NIGHT OF HORROR (1981)
Article 5069 by Dave Sindelar
Date: 2-3-2016
Directed by Tony Malanowski
Featuring Steve Sandkuhler, Gae Schmitt, Rebecca Bach
Country: USA
What it is: How low can your budget go in Baltimore?
Four travelers get stranded. They encounter ghosts from the Civil War that ask a favor.
According to IMDB, the estimated budget for this movie was about four thousand dollars. And, if you assume that the Civil War footage that takes up about ten minutes of the screen time is stock footage (I’m guessing it’s from a Civil War reconstruction event of some kind), then, yes, I’d say that’s about how much it looks went into this movie.

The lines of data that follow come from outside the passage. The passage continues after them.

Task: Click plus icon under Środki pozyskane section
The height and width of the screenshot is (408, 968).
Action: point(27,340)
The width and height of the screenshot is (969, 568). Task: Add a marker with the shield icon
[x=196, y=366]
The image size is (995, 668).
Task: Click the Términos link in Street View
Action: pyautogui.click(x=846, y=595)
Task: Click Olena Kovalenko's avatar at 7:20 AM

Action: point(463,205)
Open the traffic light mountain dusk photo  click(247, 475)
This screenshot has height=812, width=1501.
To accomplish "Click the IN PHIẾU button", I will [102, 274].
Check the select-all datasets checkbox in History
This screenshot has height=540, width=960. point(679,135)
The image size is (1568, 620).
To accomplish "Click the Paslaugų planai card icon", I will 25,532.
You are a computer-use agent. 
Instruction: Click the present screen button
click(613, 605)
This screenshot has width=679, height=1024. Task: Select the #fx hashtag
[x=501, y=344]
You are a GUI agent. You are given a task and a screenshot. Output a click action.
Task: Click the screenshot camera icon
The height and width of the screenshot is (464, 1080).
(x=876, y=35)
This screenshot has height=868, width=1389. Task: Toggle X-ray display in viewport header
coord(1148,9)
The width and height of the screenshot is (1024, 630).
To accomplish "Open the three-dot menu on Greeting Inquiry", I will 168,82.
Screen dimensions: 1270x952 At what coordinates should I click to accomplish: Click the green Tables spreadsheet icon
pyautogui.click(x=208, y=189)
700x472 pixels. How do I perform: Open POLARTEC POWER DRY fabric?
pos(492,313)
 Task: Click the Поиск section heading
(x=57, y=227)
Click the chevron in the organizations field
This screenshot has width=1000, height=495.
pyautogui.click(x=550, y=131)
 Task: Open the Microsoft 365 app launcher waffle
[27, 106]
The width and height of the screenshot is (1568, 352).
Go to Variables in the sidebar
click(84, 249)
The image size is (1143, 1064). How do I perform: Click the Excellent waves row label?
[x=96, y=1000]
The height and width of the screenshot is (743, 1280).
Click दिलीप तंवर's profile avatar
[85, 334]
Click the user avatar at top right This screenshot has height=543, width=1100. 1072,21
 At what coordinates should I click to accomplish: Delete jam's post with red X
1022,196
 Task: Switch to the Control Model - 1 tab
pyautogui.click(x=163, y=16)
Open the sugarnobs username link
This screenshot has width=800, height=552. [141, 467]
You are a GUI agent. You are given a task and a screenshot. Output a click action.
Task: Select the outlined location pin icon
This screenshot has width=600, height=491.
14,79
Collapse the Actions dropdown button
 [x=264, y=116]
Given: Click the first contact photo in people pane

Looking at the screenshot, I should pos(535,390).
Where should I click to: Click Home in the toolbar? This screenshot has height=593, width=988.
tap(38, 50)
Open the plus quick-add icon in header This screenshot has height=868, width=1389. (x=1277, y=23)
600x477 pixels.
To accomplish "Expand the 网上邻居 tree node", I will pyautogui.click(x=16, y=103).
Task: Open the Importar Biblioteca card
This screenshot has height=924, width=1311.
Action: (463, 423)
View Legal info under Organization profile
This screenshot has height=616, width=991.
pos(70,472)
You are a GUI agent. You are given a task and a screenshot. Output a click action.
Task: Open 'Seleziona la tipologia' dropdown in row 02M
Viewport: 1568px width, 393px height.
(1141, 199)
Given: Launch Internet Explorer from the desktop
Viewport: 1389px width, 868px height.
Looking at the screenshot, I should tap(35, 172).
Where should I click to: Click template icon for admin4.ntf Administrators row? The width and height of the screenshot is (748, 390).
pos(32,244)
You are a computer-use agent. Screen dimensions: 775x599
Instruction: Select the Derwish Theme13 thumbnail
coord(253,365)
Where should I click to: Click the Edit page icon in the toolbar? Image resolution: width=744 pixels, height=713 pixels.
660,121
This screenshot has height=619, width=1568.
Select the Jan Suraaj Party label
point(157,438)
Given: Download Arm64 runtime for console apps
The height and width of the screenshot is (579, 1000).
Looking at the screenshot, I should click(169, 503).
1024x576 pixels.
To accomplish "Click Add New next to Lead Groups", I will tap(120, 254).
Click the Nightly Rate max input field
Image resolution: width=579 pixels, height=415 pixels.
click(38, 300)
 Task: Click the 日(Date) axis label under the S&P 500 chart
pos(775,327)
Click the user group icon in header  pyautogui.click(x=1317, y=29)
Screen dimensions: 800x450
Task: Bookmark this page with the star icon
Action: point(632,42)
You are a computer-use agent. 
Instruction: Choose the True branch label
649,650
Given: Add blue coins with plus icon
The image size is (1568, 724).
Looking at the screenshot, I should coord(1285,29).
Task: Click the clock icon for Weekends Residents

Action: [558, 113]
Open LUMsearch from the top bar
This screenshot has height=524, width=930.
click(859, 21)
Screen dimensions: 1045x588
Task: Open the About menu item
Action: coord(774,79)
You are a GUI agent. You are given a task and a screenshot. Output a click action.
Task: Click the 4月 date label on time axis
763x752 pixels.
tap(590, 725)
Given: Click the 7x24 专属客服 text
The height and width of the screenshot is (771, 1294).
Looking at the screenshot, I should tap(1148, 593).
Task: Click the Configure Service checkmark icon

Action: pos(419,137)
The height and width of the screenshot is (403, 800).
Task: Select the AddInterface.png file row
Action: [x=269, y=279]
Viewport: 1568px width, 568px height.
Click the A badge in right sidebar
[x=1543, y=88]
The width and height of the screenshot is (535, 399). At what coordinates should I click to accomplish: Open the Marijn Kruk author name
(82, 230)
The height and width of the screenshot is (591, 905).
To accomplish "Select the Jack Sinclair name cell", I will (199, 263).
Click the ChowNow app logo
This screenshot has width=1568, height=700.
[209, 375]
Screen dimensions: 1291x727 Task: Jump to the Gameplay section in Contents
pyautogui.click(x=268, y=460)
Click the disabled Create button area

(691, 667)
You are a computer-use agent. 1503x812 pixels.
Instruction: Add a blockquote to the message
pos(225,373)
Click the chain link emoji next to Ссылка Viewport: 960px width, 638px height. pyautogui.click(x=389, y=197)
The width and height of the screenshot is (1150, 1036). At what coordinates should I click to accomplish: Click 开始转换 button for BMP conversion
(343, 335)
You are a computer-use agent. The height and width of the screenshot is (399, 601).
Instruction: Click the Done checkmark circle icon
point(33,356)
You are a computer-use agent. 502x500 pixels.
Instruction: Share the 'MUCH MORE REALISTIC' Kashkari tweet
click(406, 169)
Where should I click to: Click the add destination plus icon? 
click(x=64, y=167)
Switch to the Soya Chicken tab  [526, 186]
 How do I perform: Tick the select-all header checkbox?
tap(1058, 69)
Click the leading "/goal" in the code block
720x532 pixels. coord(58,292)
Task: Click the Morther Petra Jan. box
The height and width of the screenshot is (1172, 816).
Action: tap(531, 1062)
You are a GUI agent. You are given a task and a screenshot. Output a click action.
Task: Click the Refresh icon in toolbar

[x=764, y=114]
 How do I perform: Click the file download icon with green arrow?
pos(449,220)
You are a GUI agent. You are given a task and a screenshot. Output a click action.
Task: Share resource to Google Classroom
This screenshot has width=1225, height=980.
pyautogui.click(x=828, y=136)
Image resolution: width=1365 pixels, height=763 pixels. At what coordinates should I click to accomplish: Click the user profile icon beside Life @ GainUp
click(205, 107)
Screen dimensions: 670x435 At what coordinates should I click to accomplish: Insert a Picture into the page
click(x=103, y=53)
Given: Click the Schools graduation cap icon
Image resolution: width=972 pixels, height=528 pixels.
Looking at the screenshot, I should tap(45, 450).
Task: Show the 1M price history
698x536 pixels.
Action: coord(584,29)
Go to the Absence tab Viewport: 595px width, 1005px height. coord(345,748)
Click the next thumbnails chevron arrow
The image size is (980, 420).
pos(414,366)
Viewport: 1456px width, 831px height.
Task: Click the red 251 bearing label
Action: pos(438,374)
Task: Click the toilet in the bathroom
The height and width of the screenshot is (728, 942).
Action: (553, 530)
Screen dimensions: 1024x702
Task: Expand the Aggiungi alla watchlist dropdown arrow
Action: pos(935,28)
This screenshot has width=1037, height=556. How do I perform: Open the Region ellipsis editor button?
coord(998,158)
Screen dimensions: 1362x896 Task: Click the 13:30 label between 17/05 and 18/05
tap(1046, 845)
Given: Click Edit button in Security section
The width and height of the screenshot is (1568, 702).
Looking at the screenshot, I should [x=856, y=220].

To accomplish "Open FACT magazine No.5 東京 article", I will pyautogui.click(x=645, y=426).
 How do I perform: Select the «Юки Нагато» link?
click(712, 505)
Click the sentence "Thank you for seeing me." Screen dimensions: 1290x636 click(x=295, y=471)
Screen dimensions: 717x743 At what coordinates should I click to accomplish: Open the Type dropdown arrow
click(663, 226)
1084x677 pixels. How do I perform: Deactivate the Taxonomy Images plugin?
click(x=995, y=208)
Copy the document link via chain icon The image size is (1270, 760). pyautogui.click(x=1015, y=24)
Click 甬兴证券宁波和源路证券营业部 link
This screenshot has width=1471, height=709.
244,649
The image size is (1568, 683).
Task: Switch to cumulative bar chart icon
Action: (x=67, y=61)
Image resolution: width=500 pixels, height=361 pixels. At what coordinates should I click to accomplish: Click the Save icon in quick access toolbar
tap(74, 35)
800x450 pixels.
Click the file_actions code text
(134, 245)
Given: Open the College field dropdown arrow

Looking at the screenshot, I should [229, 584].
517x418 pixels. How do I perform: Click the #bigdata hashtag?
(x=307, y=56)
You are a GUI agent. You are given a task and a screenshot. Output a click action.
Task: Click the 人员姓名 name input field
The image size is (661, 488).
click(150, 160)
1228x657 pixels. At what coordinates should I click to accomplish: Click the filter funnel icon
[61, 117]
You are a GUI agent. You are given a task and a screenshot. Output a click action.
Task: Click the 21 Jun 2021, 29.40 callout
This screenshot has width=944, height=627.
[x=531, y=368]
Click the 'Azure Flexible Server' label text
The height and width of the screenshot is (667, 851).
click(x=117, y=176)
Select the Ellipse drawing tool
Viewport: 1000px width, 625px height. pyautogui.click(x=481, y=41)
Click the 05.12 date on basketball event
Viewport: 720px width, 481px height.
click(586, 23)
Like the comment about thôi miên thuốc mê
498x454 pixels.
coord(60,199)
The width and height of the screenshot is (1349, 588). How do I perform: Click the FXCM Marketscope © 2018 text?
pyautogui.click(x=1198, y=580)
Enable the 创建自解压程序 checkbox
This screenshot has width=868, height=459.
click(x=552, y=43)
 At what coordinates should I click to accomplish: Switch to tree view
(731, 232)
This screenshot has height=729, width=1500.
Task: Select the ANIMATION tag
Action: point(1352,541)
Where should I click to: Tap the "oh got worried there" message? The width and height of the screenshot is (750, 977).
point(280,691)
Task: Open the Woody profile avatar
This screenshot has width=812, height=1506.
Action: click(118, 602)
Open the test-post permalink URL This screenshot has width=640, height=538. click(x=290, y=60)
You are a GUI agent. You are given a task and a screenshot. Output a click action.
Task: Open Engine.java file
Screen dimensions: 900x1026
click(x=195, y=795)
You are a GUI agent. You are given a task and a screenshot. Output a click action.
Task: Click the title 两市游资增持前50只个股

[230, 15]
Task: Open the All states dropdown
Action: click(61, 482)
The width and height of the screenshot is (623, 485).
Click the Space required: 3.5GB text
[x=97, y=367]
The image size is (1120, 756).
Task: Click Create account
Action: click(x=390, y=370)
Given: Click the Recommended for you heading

The movie is horrid, and it’s not necessarily due to the low budget; the opening scene of the movie is a ten-minute conversation between two men at a bar in which both of the characters spend most of the time with their backs to the viewer is a good example of a bad directorial choice that has nothing to do with budget. The script is another problem; there’s about five minutes of story here with a running time of fifteen times that, so most of the movie involves trying to pad things out. So we get fifteen minutes of framing story (the two guys talking at the bar), lots of scenes of an RV tooling around, several other static conversation scenes, the arbitrary aforementioned Civil War footage, and, by having the ghosts speaking in halting, hard-to-hear distorted voices, it manages to make them take twenty minutes to explain what could be easily managed in thirty seconds. In style, the movie reminds me of MANOS: THE HANDS OF FATE, but it even lacks that movie’s unsettling qualities; this one just drones on to no good effect. Quite frankly, this is one of the dullest stretches of celluloid that I’ve had the misfortune to negotiate in some time.